Friday, September 28, 2012

117 - I Have to Hit Hard



Nadian spread the separate pages out on his table and glared at them.  The information he’d tried so hard for, bled for, struggled for, was here.  Spread out on page after page.  This had arrived from the border, for every peasant scum to read.  No secrets at ALL, no information to be witheld for favours, just... just printed for anyone to see, free.  Diryish this technology for everyone will destroy us all.

The Heir.  Wasn’t a boy after all.  It was the champion whose death had been faked by that boy-sucking Milar years ago.

It took everything I had to actually support that sheep-buggering bastard, son of a diseased pustule.  He was the one that discovered father’s plot. To save myself I had to betray you, father.  Why didn’t you trust me enough in your plot to take Diryish down and put our family on the throne?  Together we could have done it, but Bil and I... were left ‘innocent’.  Damn you to the burning light old man.  I was forced to betray you, with that Ilaxandal, to save my own neck.

Not dead.  Apparently, according to the stories out of the Milari Unity Talain had been approved by a couple of doddering old zon in those mountains of theirs.  Trained by them.  Mandery and clinery both.  Still expressed as a warrior but of course he’d be astonishingly good at both because he’s a direct-line grandson of the old man.

But he'd been injured.  Years ago but some injuries just never healed up well.  Talain had been over-run by the retreating troops and clawed to shit, fractures, compression injuries.  That had been in the report that Diryish had demanded, completely not realizing that d’Molfe did get the report.  But the general was convinced that Diryish wanted it to hang him out to dry, and if the Milar loved the scum Amir already he’d want to protect him.  Bleeding dry, scorching sand in my wife’s vagina! This was a disaster.

He'd have at least a dozen days till the whole politically delicate caravan arrived at the city.  Surely he’d find a way to hack the datastream and get a lovely illness or two into Talain’s bloodstream.  Bleed him out into the sand before they arrived.  Dark, if he managed to make the man sick it would delay them further.  Surely his defenses weren’t perfect – and Milar?  They’d not know what to defend against. Rather than narrow his target down to a single man, he'd better... more happily... destroy them all.

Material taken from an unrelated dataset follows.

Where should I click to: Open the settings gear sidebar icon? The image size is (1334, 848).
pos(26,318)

His finger tapped again against the description of the entourage, from the ‘kuluri at the border post.  These fancy birds.  Ilaxandal Vania, damn his bloody heart, looking fit and hale, his squires, Talain, also described in glowing terms, only with one squire.  This many older people in krashnall silks, probably the Milar idea of Hive Lords, people Vania couldn’t leave out of his sight or those currying favour with him.  Probably someone to hold Talain down for him every night.  A small enough entourage.  They’re trusting their own prowess as warriors to protect them?  No guards at all?  That is madness and Talain should know it.  What on the planet are they DOING coming in here so vulnerable?

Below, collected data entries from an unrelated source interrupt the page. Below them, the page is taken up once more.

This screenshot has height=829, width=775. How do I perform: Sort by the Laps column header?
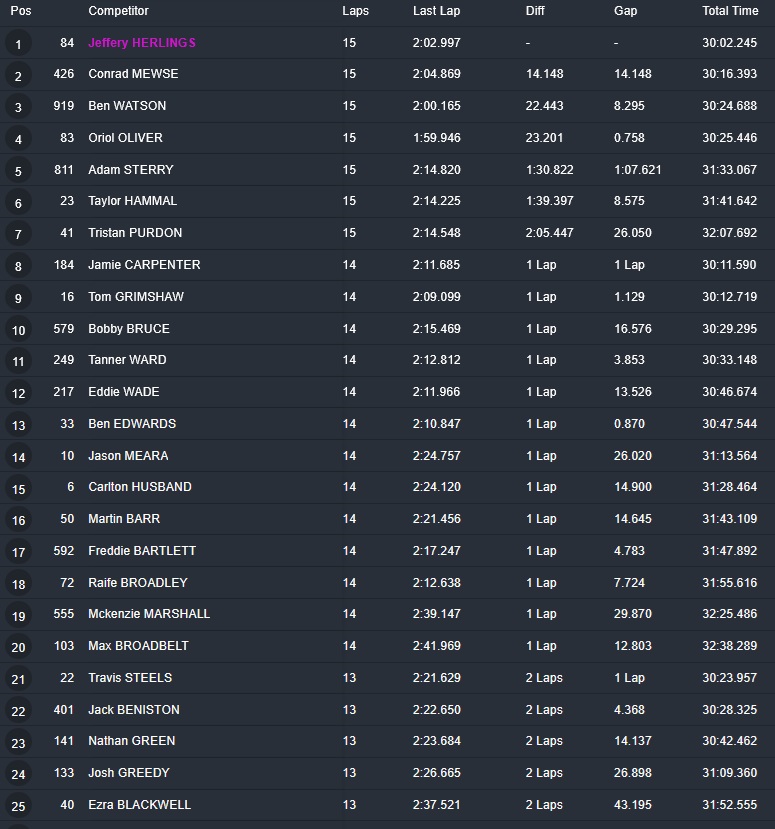point(355,11)
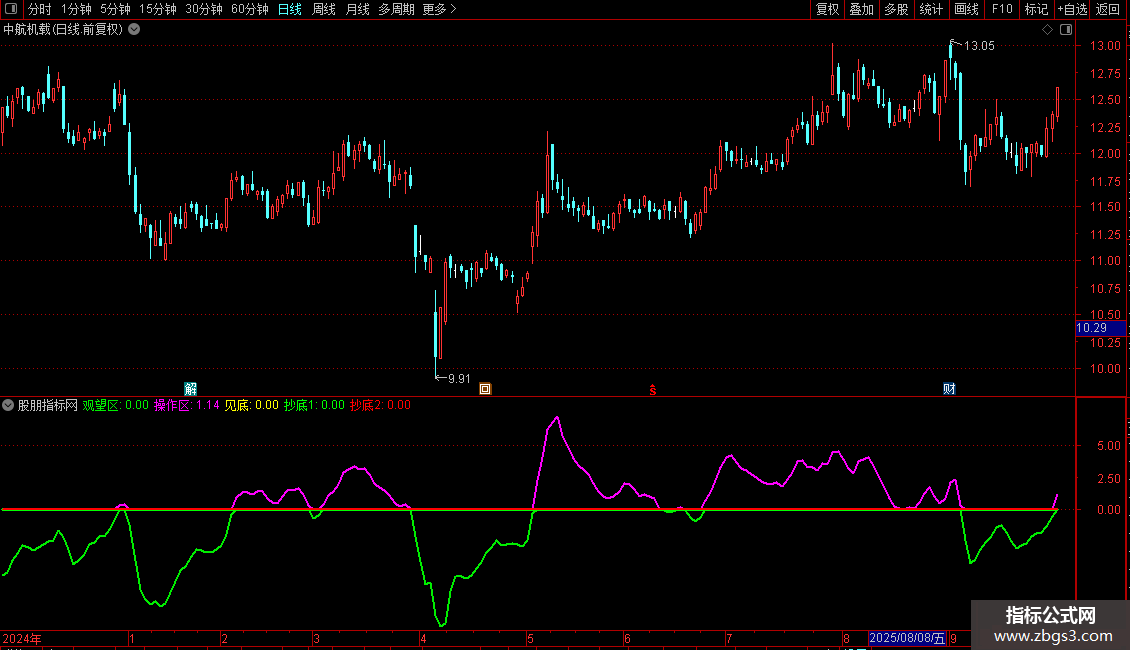Toggle the side panel icon beside the diamond
The width and height of the screenshot is (1130, 650).
(x=1064, y=30)
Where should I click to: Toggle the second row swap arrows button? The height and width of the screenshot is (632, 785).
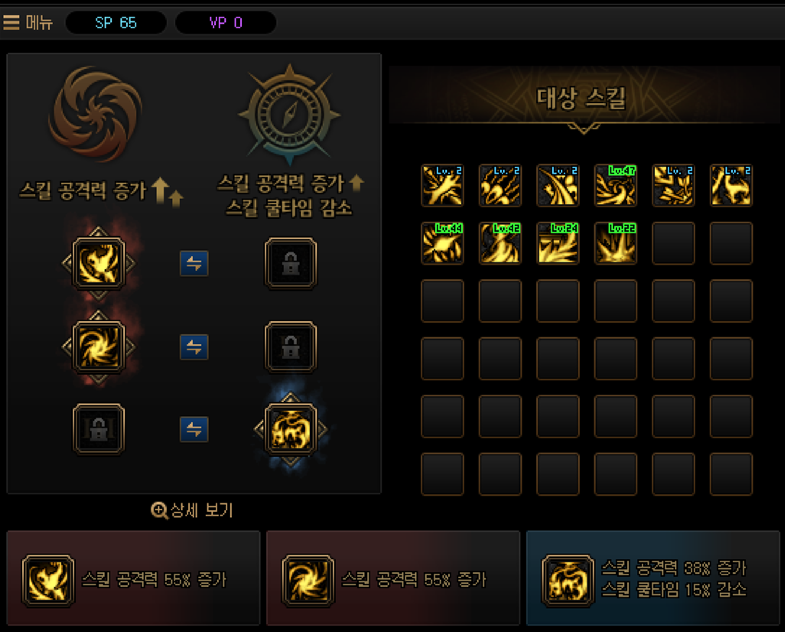194,347
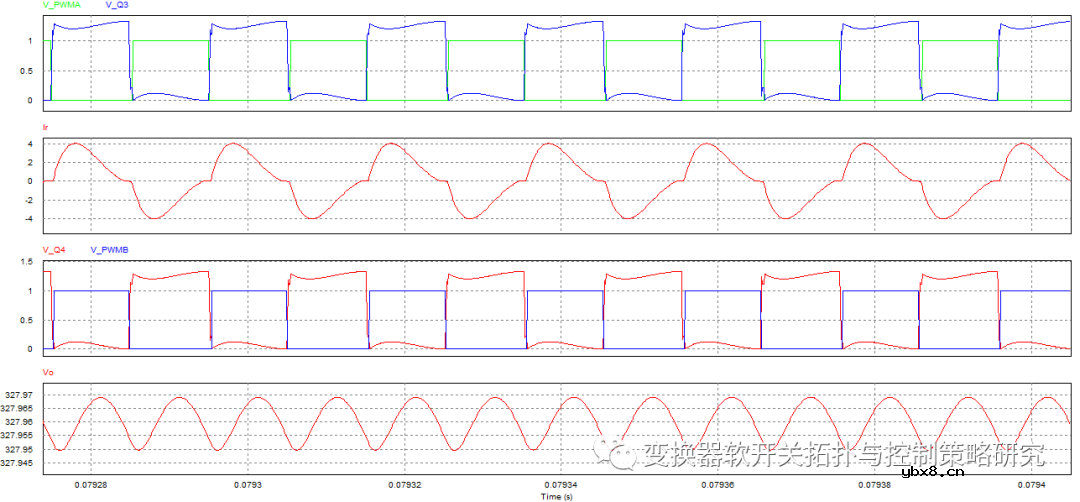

He rose and swept the pages into the box’s hopper where the fibre would be re-used.  It was a useful thing to have one of these LIN boxes in his private control.  He’d grown this one himself.  It was an ‘unlisted’ box and had no number.  Only he could access this room and this information.

It was time to open up the books of transcribed codes and spells that he’d been too genteel, too gentlemanly and pure of soul to attempt.  I have to hit, and hit hard, before they get anywhere close.

**

The caravan was five days into the badlands of Lainz, when the flensing wind came roaring up out of the toxic salt plains.